With two of the most aggressive fighters in the sport facing off, expectations for all-out war became reality Saturday night soon after the opening bell.
Pugilistic purgatory, or in other words fighting hell, was a journey that James "Mandingo Warrior" Kirkland (29-1, 27 KOs) and Alfredo "El Perro" Angulo (20-2, 17 KOs) both proved willing to give and take in their scheduled 12-round junior middleweight bout from Cancun, Mexico on HBO's Boxing After Dark.
Kirkland, who was knocked down just 30 seconds into the fight but regrouped moments later to score a knockdown of his own, eventually took advantage of Angulo's fatigue and was hammering away at the defenseless Mexican fighter when referee John Callas stepped in to stop the fight, earning Kirkland the victory by technical knockout at 1:03 of the sixth round.
"Training hard, that's what just happened,'' said Kirkland, giving credit to his trainer Ann Wolfe for his excellent conditioning that allowed him to weather the storm against an opponent that was equally willing to absorb and dish out punishment.
"I can't take nothing away from Angulo. He's a true champion, he's strong and he's a warrior. But I put everything on the line when I step in the ring. And if the fans want to see a good fight, I say let's give them a good fight."

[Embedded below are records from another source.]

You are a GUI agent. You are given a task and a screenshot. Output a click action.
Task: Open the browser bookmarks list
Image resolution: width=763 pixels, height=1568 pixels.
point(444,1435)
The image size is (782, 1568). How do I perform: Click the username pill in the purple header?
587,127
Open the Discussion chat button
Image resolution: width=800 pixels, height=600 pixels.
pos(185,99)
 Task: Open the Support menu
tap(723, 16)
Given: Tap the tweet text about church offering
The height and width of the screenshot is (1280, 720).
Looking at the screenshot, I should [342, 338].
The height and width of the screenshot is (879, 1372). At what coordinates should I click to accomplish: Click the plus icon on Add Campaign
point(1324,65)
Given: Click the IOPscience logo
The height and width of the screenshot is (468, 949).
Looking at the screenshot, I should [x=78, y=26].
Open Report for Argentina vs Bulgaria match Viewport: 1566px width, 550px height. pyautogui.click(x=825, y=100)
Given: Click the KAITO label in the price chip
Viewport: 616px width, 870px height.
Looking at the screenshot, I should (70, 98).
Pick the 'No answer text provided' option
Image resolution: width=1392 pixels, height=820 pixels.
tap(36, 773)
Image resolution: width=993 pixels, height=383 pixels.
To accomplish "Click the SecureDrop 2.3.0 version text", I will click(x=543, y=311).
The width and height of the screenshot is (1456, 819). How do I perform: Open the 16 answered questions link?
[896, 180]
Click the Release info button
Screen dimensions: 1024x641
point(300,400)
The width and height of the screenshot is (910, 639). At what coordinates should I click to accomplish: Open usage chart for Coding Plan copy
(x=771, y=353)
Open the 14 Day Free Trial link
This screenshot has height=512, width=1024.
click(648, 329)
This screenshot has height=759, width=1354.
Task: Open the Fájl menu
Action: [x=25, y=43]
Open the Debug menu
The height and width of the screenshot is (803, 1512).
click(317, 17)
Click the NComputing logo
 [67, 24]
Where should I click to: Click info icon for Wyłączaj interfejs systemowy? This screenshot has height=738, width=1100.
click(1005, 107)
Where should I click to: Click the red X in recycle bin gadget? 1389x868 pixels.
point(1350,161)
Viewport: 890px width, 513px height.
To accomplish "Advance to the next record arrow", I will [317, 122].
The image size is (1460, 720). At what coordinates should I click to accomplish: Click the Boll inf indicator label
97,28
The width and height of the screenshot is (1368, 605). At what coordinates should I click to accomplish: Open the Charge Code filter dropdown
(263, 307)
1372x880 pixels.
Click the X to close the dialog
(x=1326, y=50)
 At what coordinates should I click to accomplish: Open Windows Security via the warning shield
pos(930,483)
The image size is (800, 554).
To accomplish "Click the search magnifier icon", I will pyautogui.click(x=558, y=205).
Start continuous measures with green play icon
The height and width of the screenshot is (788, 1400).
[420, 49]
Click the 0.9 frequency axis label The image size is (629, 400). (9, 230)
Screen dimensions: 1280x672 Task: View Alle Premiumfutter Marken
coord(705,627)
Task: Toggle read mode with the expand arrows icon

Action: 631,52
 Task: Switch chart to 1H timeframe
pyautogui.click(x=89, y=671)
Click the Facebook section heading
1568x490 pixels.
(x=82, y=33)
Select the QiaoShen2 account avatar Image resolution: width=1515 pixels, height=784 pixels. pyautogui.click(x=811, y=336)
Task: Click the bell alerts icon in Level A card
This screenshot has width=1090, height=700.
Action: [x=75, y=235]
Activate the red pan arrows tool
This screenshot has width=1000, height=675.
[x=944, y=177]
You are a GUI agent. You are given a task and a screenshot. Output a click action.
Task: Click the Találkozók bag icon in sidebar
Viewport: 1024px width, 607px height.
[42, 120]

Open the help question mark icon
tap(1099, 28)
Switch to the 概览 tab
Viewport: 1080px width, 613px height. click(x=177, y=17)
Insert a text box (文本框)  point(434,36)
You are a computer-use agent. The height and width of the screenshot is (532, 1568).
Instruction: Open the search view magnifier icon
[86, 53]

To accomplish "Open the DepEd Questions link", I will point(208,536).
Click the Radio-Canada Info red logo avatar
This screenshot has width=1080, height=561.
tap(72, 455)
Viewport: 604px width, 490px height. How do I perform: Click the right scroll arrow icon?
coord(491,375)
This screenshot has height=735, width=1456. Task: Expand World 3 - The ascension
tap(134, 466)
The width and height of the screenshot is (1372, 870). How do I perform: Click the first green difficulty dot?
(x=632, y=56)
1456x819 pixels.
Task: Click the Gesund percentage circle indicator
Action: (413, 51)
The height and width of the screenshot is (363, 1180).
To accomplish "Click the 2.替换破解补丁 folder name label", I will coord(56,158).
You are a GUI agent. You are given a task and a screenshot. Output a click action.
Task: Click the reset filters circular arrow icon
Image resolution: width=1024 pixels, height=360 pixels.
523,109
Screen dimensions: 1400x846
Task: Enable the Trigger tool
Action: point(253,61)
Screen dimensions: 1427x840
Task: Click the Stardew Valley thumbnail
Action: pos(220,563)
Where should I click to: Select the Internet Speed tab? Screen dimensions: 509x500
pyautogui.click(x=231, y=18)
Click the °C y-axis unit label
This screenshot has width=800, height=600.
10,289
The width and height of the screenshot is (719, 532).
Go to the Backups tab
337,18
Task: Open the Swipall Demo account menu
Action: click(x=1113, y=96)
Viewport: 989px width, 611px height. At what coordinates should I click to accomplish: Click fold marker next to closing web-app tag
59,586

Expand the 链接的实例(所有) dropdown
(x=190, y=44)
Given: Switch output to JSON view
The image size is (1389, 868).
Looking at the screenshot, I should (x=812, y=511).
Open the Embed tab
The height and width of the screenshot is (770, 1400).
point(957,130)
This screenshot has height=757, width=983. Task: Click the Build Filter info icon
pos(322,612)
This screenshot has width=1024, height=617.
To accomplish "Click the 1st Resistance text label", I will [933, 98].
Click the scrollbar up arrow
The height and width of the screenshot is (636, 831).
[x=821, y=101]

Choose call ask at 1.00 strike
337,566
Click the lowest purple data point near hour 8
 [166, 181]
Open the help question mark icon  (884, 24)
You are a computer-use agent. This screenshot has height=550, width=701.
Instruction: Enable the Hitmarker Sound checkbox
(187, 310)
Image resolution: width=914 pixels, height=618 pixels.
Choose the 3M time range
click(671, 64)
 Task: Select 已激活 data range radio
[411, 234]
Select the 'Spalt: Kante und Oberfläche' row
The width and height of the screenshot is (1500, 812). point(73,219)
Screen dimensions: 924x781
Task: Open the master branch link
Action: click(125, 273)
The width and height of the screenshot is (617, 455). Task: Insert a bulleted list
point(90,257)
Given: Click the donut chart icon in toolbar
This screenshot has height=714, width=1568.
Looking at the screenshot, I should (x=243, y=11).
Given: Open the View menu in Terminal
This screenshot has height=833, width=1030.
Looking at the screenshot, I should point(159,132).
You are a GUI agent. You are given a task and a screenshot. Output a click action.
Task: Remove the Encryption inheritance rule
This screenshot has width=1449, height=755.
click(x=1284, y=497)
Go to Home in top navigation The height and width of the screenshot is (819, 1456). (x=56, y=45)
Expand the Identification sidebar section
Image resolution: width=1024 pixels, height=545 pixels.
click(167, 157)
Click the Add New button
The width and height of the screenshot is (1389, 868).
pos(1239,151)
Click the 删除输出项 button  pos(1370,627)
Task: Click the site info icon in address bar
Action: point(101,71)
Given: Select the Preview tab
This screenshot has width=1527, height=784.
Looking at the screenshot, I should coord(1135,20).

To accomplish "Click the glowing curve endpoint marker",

Angulo declined comment after the fight, but never regained his strength after apparently punching himself out in the first round in a futile attempt to take out Kirkland when he had him hurt.
The extraordinary suspense and dramatics of the first round alone qualified the long-anticipated matchup as a "Fight of the Year" candidate as both fighters scored knockdowns that seemed at the time to be the beginning of the end.
The first devastating punch came seemingly out of nowhere as Angulo, under pressure and backing up for one of the few times in his career, landed a right hand that stopped Kirkland in his tracks and sent the Austin, Texas slugger to the canvas just 30 seconds into the fight.
Kirkland got up but refused to hold on. Instead, he took punch after punch from Angulo but he stayed mobile and just busy enough to buy some time.
Not only didn't he wilt, but Kirkland turned the tables with a minute left in the first round when he landed a series of combinations that sent Angulo reeling to the ropes where a vicious left and a right dropped him. It was the first time Angulo has been down in his career.
The difference in the fight was Kirkland's amazing ability to recover from near disaster, compared to Angulo, whose will to fight to the finish was stronger than the energy left in his body.
"This was the James Kirkland that trained super hard,'' Kirkland said. "Me and Ann Wolfe stayed up night and day preparing for this. We know that Angulo is a true champion, that he goes to the body and the head and he keeps coming. But we were willing to do whatever it takes to stop him in his tracks."
In the other bout on the HBO B.A.D. telecast, unbeaten middleweight Peter Quillen (26-0, 20 KOs), who fights out of Brooklyn, N.Y., scored a TKO at 2:23 of the sixth round against Craig McEwan (18-2, 10 KOs), from Edinborough, Scotland.